Document section:
● ● ● ● ●

I thought perhaps my father would have been kind and happy if he wasn’t being suffocated by the idea of God’s love existing on the other side of exacting attempts to achieve an impossible perfection from himself and his children. The details are unnecessary, but I think he spent his life feeling worthless and unloved. I often wonder if his compulsion for control and excessive punishment were attempts to make right something broken in his soul.
At 19, I can recall exclaiming, “If I ever have children, I will rather die than take them inside one of those church buildings.” The predictable architecture and inner decor sent fire and panic up my spine.
Questioning God’s Love
I remember sitting in a Starbucks around the same time writing a list of questions. I wrote,
“Is there a God? If so, why does He stand back as His children rip each other apart and prey on the young and helpless? How can a loving Father in Heaven send a child, whom He claims He loves, into a place void of love or anything close to it? And then, give that same child the added burden of a mental illness that makes every joy hoped for nothing more than a lovely mural in empty and haunted corridors?”
I came to the conclusion,
“If this misery, this “Refiner’s Fire,” is evidence of God’s love, then I rather He hates me.”
The Journey Home
A miraculous series of events followed that led me back to God, back to the arms of my Savior, Jesus Christ. Make no mistake, the events were not lovely happenings I had the privilege of looking upon or playing a minor supporting role in. No, these events placed me on center stage with radiant light above and heckling demons beneath. There was no corner to flee to, no opinion to borrow nor a distraction to look at.
Both knew my name. Both seemed to gather their forces to engage in a battle for my soul. I felt 80 years old and some days did not care if I ever saw another day. And there were days I did not want to.

● ● ● ● ●

Recorded information:
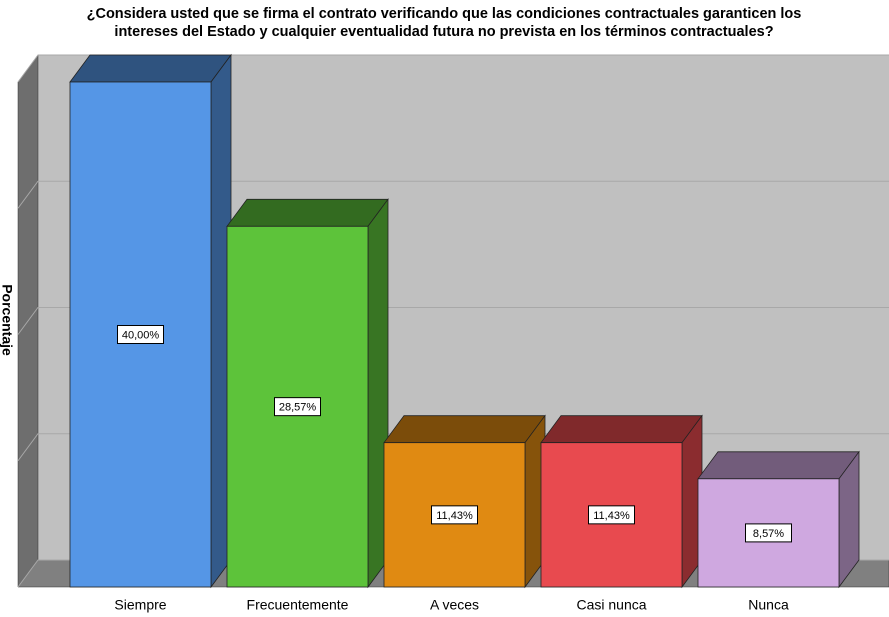  Describe the element at coordinates (768, 605) in the screenshot. I see `x-tick-label: Nunca` at that location.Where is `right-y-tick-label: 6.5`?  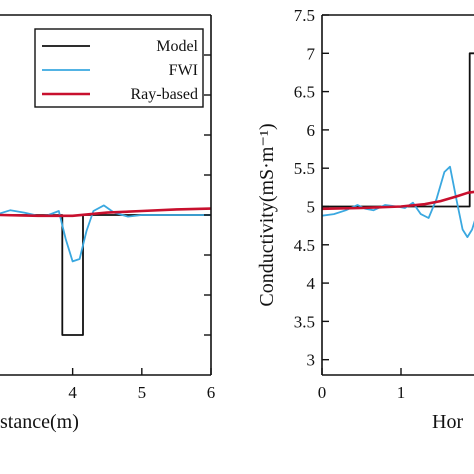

● ● ● ● ●

Required action 1: The essay excerpt names things that the events in "The Journey Home" left the writer without. List all of them.
Required action 2: Explain in one to three sentences why the writer of the essay excerpt thought the father might have been kind and happy under other circumstances.
Required action 3: Write out everything in the essay excerpt from "I thought perhaps" down to "up my spine.".
The material was drawn from a separate source.

Answer 1:
- A corner to flee to
- An opinion to borrow
- A distraction to look at

Answer 2: The writer believed the father was suffocated by the idea that God's love lay on the other side of exacting attempts to achieve an impossible perfection from himself and his children. The writer also thinks he spent his life feeling worthless and unloved.

Answer 3:
I thought perhaps my father would have been kind and happy if he wasn’t being suffocated by the idea of God’s love existing on the other side of exacting attempts to achieve an impossible perfection from himself and his children. The details are unnecessary, but I think he spent his life feeling worthless and unloved. I often wonder if his compulsion for control and excessive punishment were attempts to make right something broken in his soul.
At 19, I can recall exclaiming, “If I ever have children, I will rather die than take them inside one of those church buildings.” The predictable architecture and inner decor sent fire and panic up my spine.